Do not repeat pictures. Repeat exactly the lines of the listing below from its first line through the line with "[Location Service |".

EXTRACTED ENTRIES Start Marker

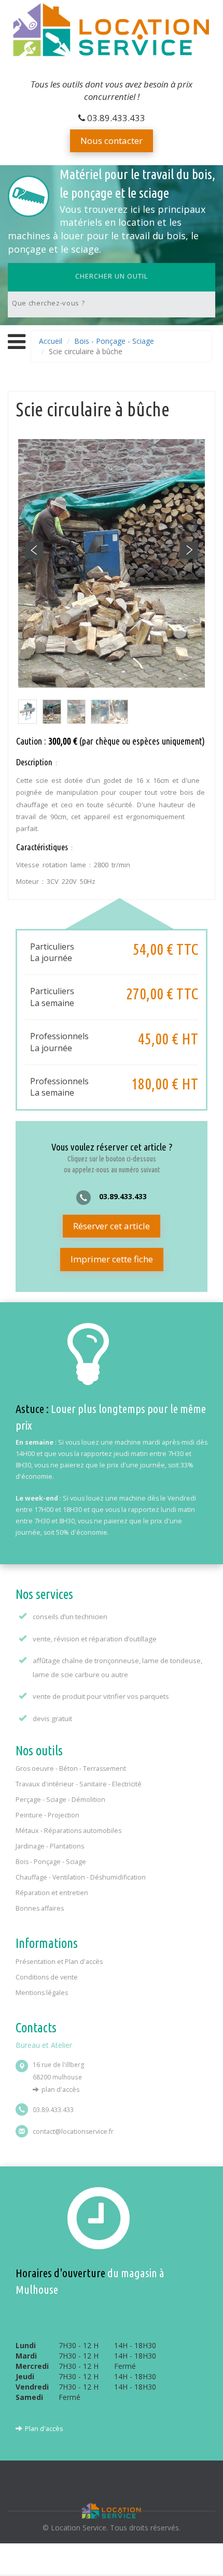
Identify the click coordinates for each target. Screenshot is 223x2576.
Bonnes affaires (40, 1908)
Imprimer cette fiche (112, 1259)
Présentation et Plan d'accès (59, 1961)
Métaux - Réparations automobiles (68, 1830)
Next (189, 550)
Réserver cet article (111, 1226)
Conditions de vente (47, 1977)
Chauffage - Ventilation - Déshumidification (81, 1877)
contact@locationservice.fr (73, 2131)
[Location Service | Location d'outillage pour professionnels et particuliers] (111, 32)
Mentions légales (42, 1992)
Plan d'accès (60, 2089)
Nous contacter (111, 141)
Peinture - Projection (47, 1815)
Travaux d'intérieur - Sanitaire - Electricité (79, 1784)
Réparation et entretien (52, 1892)
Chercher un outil (111, 276)
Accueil (50, 341)
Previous (33, 550)
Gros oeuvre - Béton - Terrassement (71, 1768)
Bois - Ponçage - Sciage (114, 341)
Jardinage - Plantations (50, 1846)
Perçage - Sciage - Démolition (60, 1799)
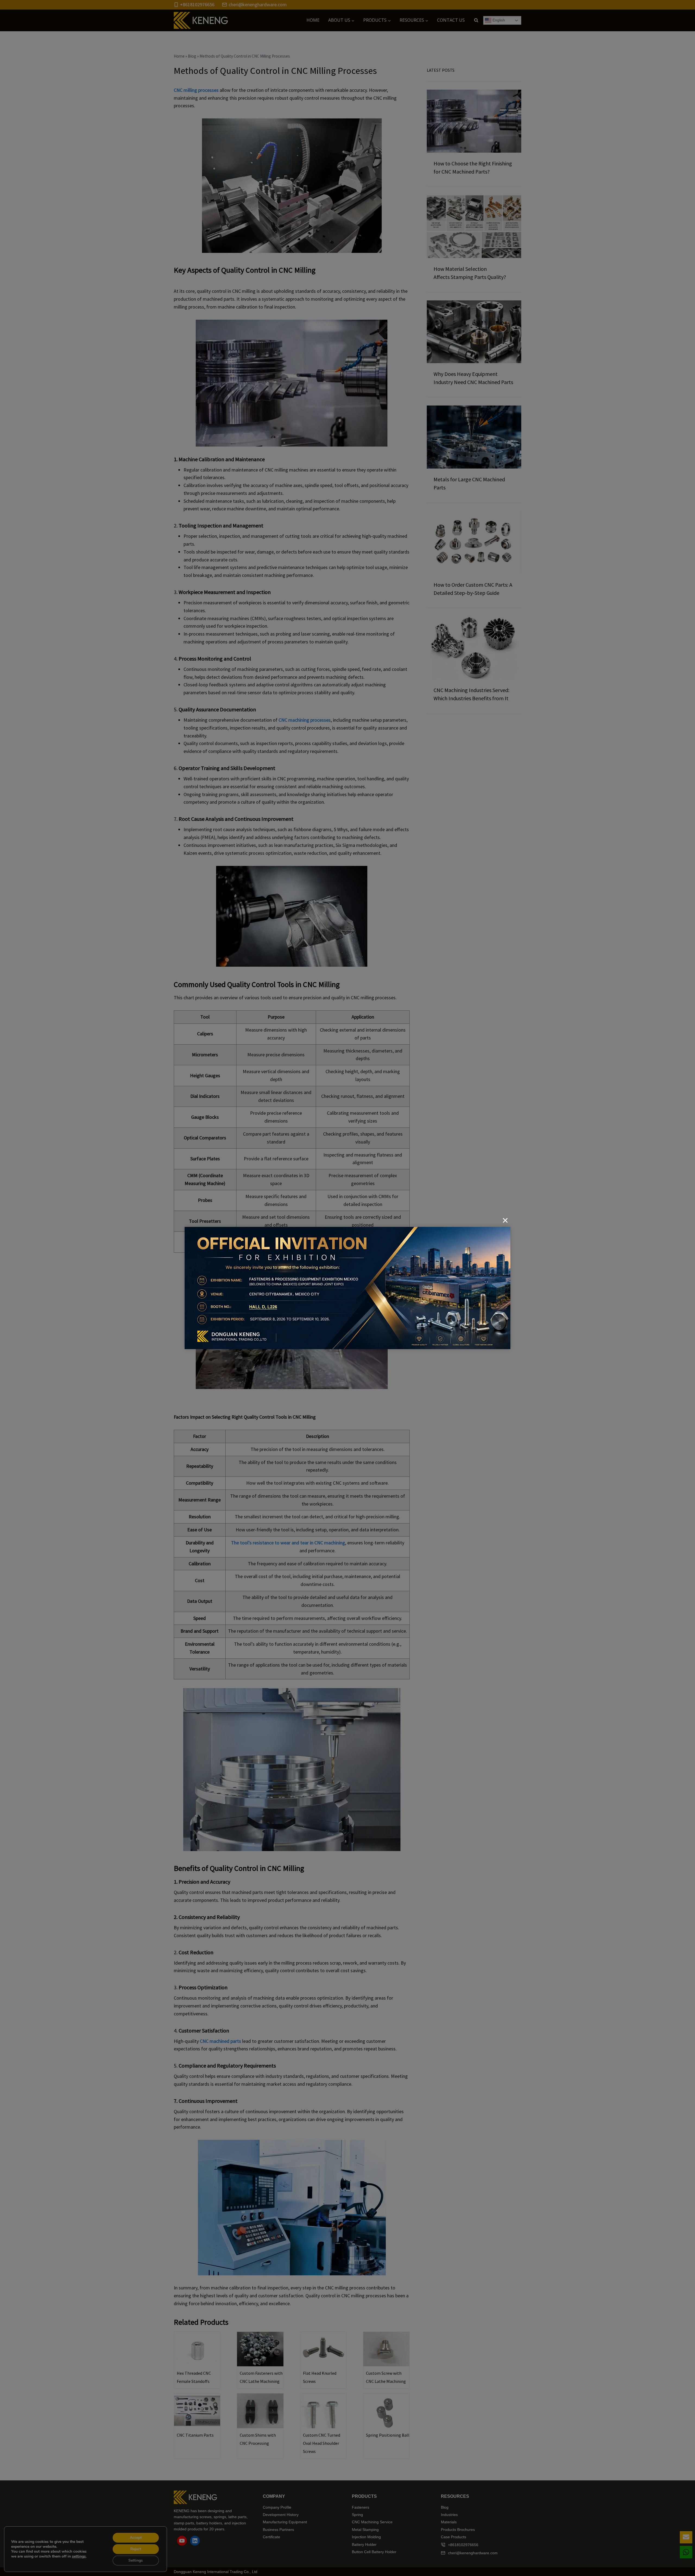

EXTRACTED ENTRIES End Marker

RESPONSE FOR THIS EXERCISE:
Identify the click coordinates for each target. Screenshot is 223x2576.
Bonnes affaires (40, 1908)
Imprimer cette fiche (112, 1259)
Présentation et Plan d'accès (59, 1961)
Métaux - Réparations automobiles (68, 1830)
Next (189, 550)
Réserver cet article (111, 1226)
Conditions de vente (47, 1977)
Chauffage - Ventilation - Déshumidification (81, 1877)
contact@locationservice.fr (73, 2131)
[Location Service | Location d'outillage pour professionnels et particuliers] (111, 32)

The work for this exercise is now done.